I'm testing on older OS X 10.8 with older SSE4 hardware from about
2010. I've got updated gear from MacPorts and it includes GCC and
Clang. GCC is the compiler, and Clang is the assembler.
We perform a compile/link on a test file to ensure an ISA is supported
by the toolchain. If an ISA is available then we compile a source file
to the ISA as needed. Then, we guard the higher ISAs at runtime to
avoid SIGILLs. It worked well until we added AVX2.
For AVX2 we see this as expected:
$ CXX=/opt/local/bin/clang++-mp-5.0 make
/opt/local/bin/clang++-mp-5.0 ... -c chacha.cpp
/opt/local/bin/clang++-mp-5.0 ... -mavx2 -c chacha_avx.cpp
/opt/local/bin/clang++-mp-5.0 ... -msse2 -c chacha_simd.cpp
At runtime we catch a SIGILL due to chacha_avx.cpp as shown below. It
looks like global constructors are using instructions from AVX
(vxorps), which is beyond what the machine supports.

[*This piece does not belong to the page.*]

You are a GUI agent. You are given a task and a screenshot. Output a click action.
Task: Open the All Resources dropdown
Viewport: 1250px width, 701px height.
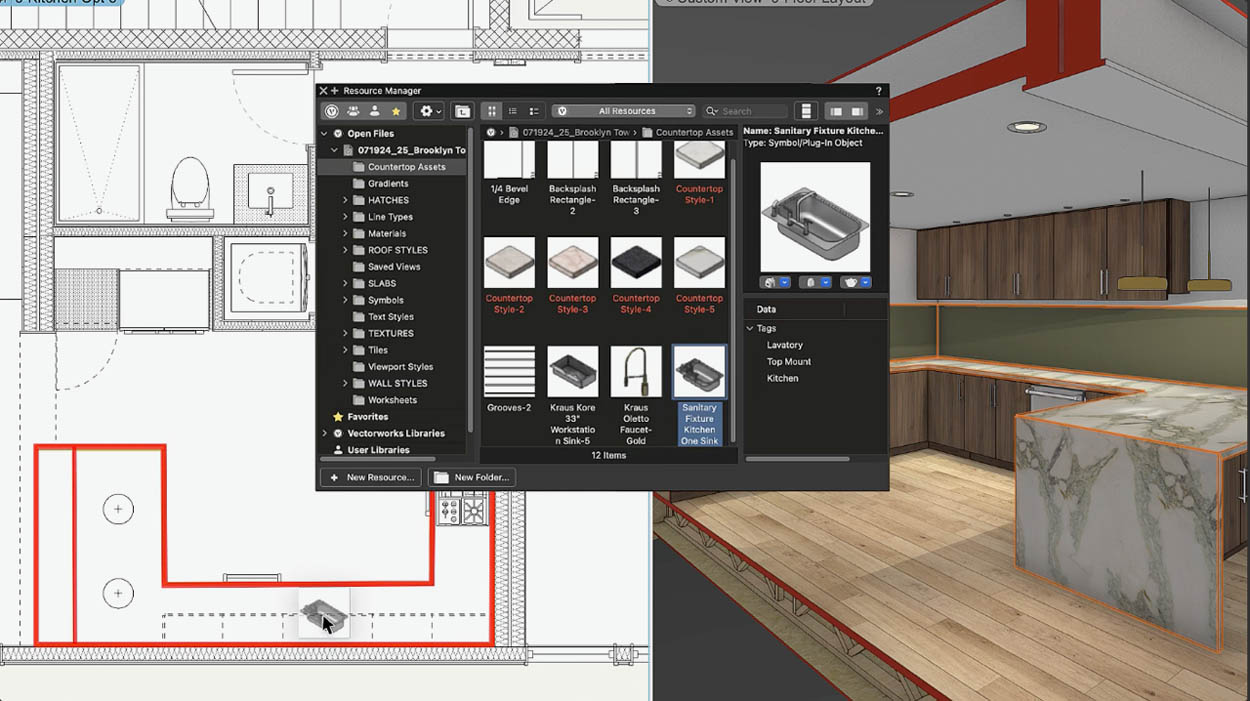[x=622, y=110]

How do we tell Clang to use the base ISA for global constructors?
Thanks in advance.
There isn't any way to specifically restrict the ISA for global constructors/inline functions/etc. The inverse works, though: you can specify the base ISA for the whole file, then mark specific functions using __attribute__((target("avx2"))).
It looks like this is becoming more of a problem as CPU advance and
folks try to add multiple implementations.
xcode - Proper way to enable SSE4 on a per-function / per-block of code basis? - Stack Overflow .
The problem with attributes is, it is too new. They did not appear
until GCC 5 for x86_64, and GCC 6 for ARM. They also seem to be
missing for some platforms, like MIPS and PowerPC. We support back to
GCC 3 and Visual Studio 2002 for our sources so we need something more
Besides the target attribute, there are basically only two possibilities:
1. Modify the source code so the file in question doesn't have any global constructors/functions with weak linkage/etc.. (The simplest way to ensure you aren't using any problematic constructs is to use C instead of C++.)
2. Put the code into a separate library and dynamically load it with dlopen().